Rappaport v. Bittleman (In re Bittleman)

MOOREMAN, Bankruptcy Judge,

dissenting.

Under the circumstances of this case and pursuant to the abuse of discretion standard of review, I cannot say with a “definite and firm conviction” that the trial court “committed a clear error of judgment” in refusing to grant a continuance. Mission Indians, 824 F.2d at 724.

The bankruptcy court’s procedure was to accept declarations to establish the prima facie case if the witnesses were available for cross-examination. The plaintiff’s attorney knew of this procedure and still failed to have the witnesses appear. Accordingly, the bankruptcy court refused to accept evidence which was not subject to cross examination.

The majority’s opinion relies inter alia on the fact that “Appellant’s counsel, at a minimum, should have been allowed to call Mr. Harris.” Additionally, the majority’s disposition states that Jack Bittelman was under subpoena by the appellant and failed to appear.” Based on the above, the majority concludes that the appellant would have “consumed some of the time necessary to obtain additional witnesses.”

However, pursuant to the bankruptcy court’s procedure, the trial judge did allow the plaintiff’s attorney to introduce Mr.
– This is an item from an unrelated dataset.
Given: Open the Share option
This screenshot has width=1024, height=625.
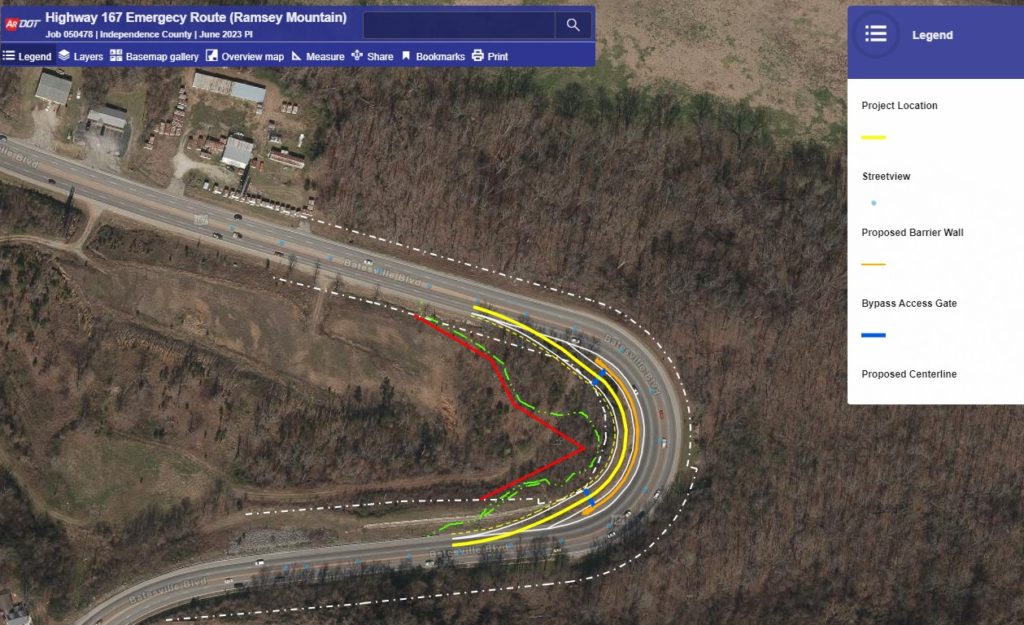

Harris’ testimony and accepted Mr. Harris’ declaration without exception. Mr. Harris had nothing more to add in the way of evidence and the defendant’s attorney did not object to the evidence. There was no need to call Mr. Harris to give oral testimony, because his testimony had already been accepted. The plaintiff’s attorney recognized this at the trial, but now inconsistently argues that he should have been allowed to call Mr. Harris.
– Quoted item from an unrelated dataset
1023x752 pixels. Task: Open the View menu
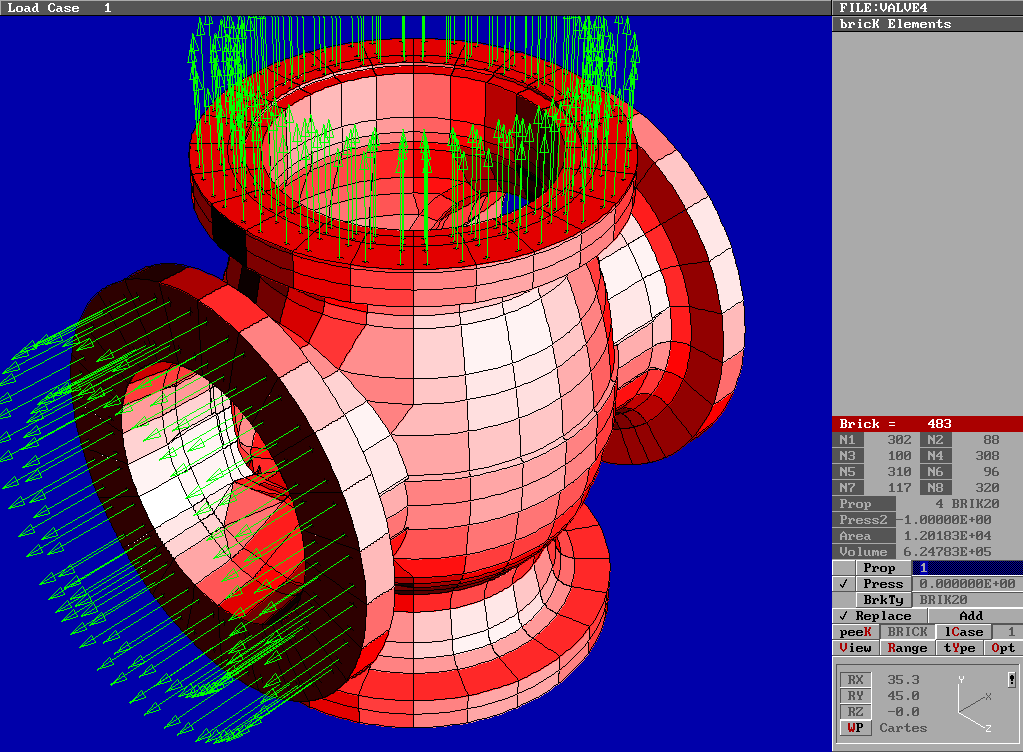(855, 648)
As for the subpoenaed witness of Jack Bittelman, it was essentially uncontradicted at the trial and on appeal that even if Jack Bittelman was present to testify, he could not have added anything to establish the plaintiff’s prima facie case.

Although there is nothing in the federal rules that requires all witnesses to be on hand at the beginning of the trial, this was not the basis of the dismissal. Rather, the court merely determined that the plaintiff had failed to establish his case of alleged fraud. This fact is not disputed by the appellant.

Given the circumstances and record of the instant case, I am not convinced that the trial court committed a clear error of judgment in refusing to grant a continuance until the plaintiff could “close his business deal” and appear to testify.

Additionally, in reviewing whether the bankruptcy court abused its discretion by denying the requested continuance, two important factors are appropriate for consideration.

The first factor is the bankruptcy court’s need to manage its docket. Indeed, the *234bankruptcy court in the instant case stated that “I can’t allow others to run the court.” Transcript at 11. The appellant himself was obviously the most crucial witness for establishing his own case, however, he chose to risk the eventual outcome in order to “close a business deal.” Although the appellant may have been concerned with the problem of “unnecessary waiting” in the event of a backlog in the court proceedings, conduct such as placing witnesses on “one-hour call” merely adds to the continually increasing backlog of bankruptcy courts’ calendars. If such a practice were allowed, the resulting and inevitable delays would create unmanageable calendars.

The second factor to consider is the prejudice to the opposing party. In the instant case, it is evident that the defendant would have been prejudiced by increased attorney’s fees if the trial would have been postponed for at least an additional hour.

Given these considerations, and under the circumstances of the instant case, the appellant has, in my view, failed to show that the bankruptcy court committed a clear error of judgment in refusing to grant the appellant’s request for a continuance. See Mission Indians, 824 F.2d at 724.